Local News: Frosts have been of nightly occurrence during the past week but we have not heard that damage to the crops has resulted to any great extent.
The Grand Calumet Mining Company has taken over the Zenith mine at Rossport. The property is being worked and is giving good results. Mr. W.J. Poupore, M.P. is president of the company.
Mr. W.J. Poupore’s new yacht will be a beautiful craft when it receives its finishing touches by the skilled hands of Mr. John Cockburn and Sons. The work is now going on on the shore near their shops. The Yacht is of 8 feet beam and 42 feet 6 inches in length.
Mr. George Letts, mill owner of Campbell’s Bay, sustained the loss last week of $400 worth of saw logs that were being floated down the Ottawa to the Bay. It seems the parties in charge failed to get the boom snubbed and the contents went over the Calumet Falls.
One of our worthy and respected citizens in company with a party of four Bristolians had a very unpleasant and, we fancy, somewhat “chilly” adventure on Saturday evening. It seems the party referred to were crossing from the other side of the river and were about half way over when the wind suddenly arose, preventing them from reaching shore on this side and were in consequence, obliged to take refuge and remain on an island till ten o’clock on Sunday. Better take the ferry next time, eh?
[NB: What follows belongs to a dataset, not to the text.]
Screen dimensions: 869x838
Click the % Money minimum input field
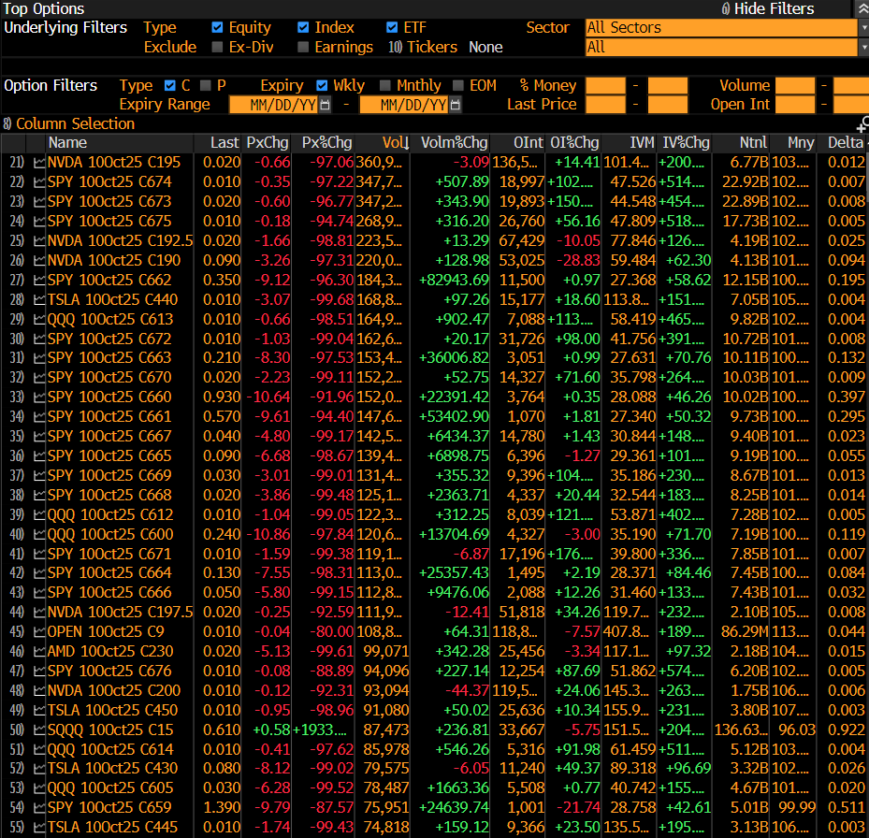[604, 85]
The mayor has received the report and plan, prepared by Mr. Robert Surtees, C.E., of a system of water works for Shawville. The report contains an estimate of cost by utilizing the power and water at the Mill Creek and also one for lifting the water from Shaw Lake by means of a steam pumping plant. The latter would give a greater domestic pressure, but would exceed the cost of the first mentioned.
Mr. W.J. Connelly of Norcliffe, Kippewa, left here on Thursday morning last with about sixty head of cattle, comprising animals of all ages.
He took them via the ferry to Sand Point from where they were shipped to his extensive farm on the Kippewa.